In a case where the type unsigned,
had no padding bits and also two more value bits than type int,
CHAR_BIT == 17
UINT_MAX == 131071
INT_MAX == 32767
reading an object of type int with a %u specifier
would interpret the padding bit of the int type object
as an unsigned value bit.
In a case where int and unsigned had the same number
of value bits,
reading an object of type unsigned with a %d specifier
would interpret a padding bit as the sign bit.
--
pete
Dave Thompson
<jma...@purdue.edu> wrote:
> On 2005-12-13, Old Wolf <old...@inspire.net.nz> wrote:
> int a /* = INT_MIN */;
> >> printf("The value of a is: %u\n",a);
> >
> > Undefined behaviour -- %u is for unsigned ints.
>
> it's not clear that it's undefined - an unsigned int and a signed int
> have the same size, and it's not clear that int can have any valid
> representations that are trap representations for unsigned.
>
All magnitude bits in signed must be the same, but the sign bit need
not be an additional (high) magnitude bit for unsigned, it can be a
padding bit, and that padding bit set may be a trap representation.
This is why the unprototyped and vararg rules allow for corresponding
signed and unsigned integer types if (and only if) "the value is
representable in both types". (Plus technically it isn't clear the
vararg rules apply to the variadic routines in the standard library;
nothing explicitly says they use va_* or as-if, although presumably
that's the sensible thing for an implementor to do.)

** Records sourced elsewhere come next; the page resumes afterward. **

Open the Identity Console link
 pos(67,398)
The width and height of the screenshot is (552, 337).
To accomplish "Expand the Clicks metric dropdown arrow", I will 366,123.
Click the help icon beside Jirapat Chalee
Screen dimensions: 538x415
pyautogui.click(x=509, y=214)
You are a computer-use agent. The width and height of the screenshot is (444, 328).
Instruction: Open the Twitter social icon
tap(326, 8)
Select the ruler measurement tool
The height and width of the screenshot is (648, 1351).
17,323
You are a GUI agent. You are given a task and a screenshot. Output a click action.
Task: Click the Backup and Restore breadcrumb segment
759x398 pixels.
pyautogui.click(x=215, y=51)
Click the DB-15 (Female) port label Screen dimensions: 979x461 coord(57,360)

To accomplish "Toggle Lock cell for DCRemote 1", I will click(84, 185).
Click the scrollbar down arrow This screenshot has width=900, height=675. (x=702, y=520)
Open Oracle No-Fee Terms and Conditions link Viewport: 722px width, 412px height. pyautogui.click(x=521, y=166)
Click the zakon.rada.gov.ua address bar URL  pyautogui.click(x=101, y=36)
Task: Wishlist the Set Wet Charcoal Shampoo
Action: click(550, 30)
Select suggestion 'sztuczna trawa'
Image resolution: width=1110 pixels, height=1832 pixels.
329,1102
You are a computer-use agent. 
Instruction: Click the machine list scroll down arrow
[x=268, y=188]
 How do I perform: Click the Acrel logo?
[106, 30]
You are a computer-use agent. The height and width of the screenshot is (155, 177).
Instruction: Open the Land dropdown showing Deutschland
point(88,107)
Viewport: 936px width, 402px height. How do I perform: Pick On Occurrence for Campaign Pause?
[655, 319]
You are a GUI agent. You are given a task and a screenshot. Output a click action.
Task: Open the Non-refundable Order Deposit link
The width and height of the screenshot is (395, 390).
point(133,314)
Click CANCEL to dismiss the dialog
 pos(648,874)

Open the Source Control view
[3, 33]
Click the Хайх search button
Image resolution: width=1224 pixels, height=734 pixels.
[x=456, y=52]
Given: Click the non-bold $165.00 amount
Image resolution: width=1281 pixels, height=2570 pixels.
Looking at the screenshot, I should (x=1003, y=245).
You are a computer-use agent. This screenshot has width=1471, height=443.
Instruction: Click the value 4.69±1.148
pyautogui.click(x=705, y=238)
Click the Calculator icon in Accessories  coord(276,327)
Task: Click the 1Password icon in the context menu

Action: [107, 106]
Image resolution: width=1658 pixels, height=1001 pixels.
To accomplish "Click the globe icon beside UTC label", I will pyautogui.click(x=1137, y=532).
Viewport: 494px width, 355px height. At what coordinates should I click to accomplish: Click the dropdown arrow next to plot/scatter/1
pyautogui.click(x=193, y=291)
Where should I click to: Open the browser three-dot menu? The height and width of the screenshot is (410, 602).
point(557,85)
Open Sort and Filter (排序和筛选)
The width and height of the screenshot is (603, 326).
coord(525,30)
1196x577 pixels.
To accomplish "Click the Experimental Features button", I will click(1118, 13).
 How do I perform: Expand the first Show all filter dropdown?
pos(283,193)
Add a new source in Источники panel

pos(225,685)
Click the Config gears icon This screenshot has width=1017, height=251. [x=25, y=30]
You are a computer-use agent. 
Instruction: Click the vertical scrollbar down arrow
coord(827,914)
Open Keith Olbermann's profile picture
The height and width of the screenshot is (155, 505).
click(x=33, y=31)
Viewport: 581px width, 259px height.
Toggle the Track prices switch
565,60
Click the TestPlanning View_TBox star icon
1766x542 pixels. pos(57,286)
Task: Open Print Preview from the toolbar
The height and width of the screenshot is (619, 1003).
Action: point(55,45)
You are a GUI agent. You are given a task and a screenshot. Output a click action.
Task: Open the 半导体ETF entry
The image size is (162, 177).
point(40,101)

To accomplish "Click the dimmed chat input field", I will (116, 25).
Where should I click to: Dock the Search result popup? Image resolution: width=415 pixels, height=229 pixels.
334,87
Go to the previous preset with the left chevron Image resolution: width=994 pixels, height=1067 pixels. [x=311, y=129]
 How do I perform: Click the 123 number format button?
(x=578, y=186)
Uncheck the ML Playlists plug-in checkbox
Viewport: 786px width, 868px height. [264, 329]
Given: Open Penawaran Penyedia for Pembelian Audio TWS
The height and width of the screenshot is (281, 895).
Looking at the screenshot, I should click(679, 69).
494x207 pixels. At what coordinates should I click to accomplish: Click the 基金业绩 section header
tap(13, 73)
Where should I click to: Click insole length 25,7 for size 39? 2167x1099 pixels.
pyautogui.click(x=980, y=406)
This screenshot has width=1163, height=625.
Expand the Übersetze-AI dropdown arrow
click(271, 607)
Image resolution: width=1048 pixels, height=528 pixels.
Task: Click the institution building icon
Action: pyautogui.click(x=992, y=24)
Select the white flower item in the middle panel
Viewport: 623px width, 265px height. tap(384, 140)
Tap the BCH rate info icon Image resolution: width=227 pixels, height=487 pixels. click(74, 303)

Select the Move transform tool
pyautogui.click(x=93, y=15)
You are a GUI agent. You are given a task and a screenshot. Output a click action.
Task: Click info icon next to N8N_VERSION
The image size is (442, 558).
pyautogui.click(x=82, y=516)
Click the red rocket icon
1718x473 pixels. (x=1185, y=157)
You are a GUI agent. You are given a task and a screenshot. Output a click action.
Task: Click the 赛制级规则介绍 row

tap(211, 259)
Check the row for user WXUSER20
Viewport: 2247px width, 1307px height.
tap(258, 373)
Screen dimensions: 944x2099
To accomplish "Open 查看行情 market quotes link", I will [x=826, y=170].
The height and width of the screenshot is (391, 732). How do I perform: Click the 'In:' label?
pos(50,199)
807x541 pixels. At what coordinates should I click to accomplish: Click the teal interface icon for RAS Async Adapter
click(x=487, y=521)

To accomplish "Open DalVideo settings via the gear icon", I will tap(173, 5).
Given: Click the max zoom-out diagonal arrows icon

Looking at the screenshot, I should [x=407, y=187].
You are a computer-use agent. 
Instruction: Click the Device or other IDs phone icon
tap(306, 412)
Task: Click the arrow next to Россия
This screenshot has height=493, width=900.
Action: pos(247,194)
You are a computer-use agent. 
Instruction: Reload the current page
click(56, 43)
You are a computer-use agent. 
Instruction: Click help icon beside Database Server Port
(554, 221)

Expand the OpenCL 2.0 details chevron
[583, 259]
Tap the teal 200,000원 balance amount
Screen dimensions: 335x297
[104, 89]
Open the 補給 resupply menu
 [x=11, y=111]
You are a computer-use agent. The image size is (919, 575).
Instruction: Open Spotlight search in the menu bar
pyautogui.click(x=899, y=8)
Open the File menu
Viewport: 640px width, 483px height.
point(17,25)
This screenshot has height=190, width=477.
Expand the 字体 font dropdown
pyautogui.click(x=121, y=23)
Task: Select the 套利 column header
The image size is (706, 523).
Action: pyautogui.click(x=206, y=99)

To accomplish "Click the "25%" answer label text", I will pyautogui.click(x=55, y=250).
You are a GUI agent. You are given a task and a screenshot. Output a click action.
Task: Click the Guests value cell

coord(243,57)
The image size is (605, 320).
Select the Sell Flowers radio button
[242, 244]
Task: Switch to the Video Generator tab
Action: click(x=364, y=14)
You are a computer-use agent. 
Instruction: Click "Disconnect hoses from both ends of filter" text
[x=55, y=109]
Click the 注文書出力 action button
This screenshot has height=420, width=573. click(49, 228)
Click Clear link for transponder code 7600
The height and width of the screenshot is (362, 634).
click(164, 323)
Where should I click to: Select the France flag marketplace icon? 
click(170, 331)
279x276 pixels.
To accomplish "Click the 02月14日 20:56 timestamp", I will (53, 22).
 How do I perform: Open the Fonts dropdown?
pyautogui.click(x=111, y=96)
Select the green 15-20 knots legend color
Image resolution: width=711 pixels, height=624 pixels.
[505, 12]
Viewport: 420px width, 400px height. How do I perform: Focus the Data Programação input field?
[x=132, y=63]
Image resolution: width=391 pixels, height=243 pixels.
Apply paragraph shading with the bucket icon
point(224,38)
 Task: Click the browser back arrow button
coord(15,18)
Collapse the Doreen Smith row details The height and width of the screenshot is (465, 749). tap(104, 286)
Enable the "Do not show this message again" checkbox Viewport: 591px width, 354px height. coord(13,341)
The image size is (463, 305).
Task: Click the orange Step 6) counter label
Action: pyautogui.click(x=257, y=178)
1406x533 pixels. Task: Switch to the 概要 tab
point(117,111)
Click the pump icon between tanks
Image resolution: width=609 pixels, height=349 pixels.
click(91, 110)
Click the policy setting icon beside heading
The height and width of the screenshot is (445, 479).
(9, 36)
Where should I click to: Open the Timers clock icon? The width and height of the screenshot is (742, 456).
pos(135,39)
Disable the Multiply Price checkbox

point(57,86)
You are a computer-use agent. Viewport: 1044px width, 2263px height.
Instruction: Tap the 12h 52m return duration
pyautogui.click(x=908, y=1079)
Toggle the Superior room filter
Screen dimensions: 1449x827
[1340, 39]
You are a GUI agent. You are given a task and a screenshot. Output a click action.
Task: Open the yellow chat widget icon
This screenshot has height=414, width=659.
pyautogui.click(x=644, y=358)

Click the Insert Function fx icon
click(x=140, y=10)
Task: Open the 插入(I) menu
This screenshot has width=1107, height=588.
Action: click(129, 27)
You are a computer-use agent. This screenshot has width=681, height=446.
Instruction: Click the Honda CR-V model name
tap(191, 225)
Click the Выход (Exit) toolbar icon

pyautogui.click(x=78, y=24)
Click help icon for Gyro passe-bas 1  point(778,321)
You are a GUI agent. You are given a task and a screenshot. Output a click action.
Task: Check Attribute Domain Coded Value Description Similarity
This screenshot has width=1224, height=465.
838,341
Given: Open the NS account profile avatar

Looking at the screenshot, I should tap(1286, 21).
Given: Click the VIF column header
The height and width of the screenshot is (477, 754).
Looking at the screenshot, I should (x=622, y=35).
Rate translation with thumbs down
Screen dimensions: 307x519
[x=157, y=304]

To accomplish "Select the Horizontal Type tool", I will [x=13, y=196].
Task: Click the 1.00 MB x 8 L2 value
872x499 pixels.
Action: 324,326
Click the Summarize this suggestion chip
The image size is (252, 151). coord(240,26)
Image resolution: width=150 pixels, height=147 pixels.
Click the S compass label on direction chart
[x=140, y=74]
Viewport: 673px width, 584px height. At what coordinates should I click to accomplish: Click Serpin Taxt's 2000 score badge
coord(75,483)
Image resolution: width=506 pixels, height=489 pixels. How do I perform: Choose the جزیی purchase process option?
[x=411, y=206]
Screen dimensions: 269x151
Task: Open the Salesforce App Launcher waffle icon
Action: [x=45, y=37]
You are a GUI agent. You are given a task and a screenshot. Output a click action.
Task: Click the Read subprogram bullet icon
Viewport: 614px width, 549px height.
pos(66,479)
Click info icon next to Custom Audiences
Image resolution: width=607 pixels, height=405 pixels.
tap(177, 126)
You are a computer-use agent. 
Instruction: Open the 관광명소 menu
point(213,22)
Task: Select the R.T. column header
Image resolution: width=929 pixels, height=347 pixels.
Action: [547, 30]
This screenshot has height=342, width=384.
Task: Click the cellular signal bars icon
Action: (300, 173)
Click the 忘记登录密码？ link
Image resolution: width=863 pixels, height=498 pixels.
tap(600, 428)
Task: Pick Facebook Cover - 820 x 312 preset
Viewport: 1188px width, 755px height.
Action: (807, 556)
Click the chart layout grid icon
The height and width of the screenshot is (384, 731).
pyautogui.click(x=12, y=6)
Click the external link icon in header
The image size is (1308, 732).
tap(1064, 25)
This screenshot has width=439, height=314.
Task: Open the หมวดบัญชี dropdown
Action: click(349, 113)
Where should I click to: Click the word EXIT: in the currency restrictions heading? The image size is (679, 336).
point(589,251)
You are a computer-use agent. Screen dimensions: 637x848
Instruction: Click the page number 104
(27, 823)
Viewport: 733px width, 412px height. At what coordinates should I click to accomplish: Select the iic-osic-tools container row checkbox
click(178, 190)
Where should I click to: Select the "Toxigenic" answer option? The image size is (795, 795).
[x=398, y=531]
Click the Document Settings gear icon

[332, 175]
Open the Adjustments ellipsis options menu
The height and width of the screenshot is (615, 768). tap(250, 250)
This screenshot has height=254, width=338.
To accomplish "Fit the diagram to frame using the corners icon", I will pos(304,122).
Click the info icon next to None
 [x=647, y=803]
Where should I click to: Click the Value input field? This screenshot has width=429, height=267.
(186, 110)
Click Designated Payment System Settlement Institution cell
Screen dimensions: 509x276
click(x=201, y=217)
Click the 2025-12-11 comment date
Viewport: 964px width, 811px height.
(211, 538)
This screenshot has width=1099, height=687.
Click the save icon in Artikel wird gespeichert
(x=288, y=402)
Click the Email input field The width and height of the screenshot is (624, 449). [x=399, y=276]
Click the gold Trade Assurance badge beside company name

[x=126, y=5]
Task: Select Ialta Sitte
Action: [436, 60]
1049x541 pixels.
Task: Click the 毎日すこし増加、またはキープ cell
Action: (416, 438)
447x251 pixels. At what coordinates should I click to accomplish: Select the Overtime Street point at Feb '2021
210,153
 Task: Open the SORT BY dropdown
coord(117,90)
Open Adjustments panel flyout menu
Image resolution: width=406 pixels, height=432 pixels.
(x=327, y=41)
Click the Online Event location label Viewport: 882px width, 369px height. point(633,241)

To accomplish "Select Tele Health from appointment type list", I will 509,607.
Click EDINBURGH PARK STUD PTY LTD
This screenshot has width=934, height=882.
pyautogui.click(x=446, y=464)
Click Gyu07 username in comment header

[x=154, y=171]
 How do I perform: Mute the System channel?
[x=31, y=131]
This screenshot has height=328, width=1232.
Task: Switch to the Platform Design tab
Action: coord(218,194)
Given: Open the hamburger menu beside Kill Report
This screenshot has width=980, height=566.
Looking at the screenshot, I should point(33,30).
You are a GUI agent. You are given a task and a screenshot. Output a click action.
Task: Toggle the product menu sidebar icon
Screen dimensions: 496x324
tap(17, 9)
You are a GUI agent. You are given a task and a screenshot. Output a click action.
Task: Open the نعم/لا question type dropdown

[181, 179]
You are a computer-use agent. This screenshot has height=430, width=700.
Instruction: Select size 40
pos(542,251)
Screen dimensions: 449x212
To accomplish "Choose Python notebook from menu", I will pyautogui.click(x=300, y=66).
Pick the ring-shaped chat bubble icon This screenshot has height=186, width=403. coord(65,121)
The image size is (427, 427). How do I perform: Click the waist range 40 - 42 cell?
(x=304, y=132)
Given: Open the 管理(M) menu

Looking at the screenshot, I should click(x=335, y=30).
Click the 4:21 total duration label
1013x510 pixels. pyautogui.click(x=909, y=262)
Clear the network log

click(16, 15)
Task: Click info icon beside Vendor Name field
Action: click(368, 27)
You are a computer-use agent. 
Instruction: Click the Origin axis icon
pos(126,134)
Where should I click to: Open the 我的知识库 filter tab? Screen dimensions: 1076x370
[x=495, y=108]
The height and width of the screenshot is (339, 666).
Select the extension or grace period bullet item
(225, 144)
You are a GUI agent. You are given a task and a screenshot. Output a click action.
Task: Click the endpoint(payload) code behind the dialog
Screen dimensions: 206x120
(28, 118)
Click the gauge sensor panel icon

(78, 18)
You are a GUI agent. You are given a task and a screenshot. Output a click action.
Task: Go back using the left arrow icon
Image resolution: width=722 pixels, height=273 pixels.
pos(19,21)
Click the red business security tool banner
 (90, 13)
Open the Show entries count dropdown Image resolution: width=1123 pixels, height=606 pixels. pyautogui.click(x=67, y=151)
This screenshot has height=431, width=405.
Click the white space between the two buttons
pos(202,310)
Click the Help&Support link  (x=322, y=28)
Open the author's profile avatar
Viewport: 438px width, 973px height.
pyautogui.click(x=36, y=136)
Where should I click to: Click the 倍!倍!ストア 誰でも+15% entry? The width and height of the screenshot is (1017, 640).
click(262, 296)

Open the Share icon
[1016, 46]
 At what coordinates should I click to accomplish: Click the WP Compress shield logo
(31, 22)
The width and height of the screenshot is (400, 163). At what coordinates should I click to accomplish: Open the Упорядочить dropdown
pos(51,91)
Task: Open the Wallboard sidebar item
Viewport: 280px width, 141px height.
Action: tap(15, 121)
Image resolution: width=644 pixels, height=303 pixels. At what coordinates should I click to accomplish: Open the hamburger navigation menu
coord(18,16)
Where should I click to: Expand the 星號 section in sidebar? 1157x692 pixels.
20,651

- David.Thompson1 at worldnet.att.net
Wojtek Lerch
news:43A5C4...@mindspring.com...
> Wojtek Lerch wrote:
>> To continue this conversation with myself,
>> the above is what 6.2.6.2p5 seems
>> to imply; on the other hand,
>> 6.2.5p9 simply states that "the representation
>> of the same value in each type is the same",
>> and has the footnote attached
>> to it that explains that that's meant to imply interchangeability.
>
> That would have to put constraints on the values
> of padding bits then, wouldn't it?
Well yes, 6.2.6.2p5 says that very clearly. Any signed representation of a
non-negative value must represent the same value in the corresponding
unsigned type. If the signed type has padding bits that correspond to value
bits in the unsigned type, those padding bits must be set to zero in all
valid representations of non-negative values.
...
> In a case where int and unsigned had the same number
> of value bits,
> reading an object of type unsigned with a %d specifier
> would interpret a padding bit as the sign bit.
That's the situation I'm concerned about. From 6.2.6.2p5 it seems that it's
OK for the padding bit to be ignored. But 6.2.5p9 may be interpreted as
implying that the representation with the padding bit set to one must be
treated as a trap representation, because otherwise you would have a bit
pattern that represents a value in the range of both types when read through
the unsigned type, but a negative value when read through the signed type.
Jordan Abel
> The "linkage interface"? What is that, in standardese?
Stage 8 of translation.
Wojtek Lerch
> On 2005-12-17, Wojtek Lerch <Wojt...@yahoo.ca> wrote:
>> The "linkage interface"? What is that, in standardese?
>
> Stage 8 of translation.
A stage of translation is an interface that implies how printf() must be
implemented? Somehow I doubt that's what he meant; but could you elaborate?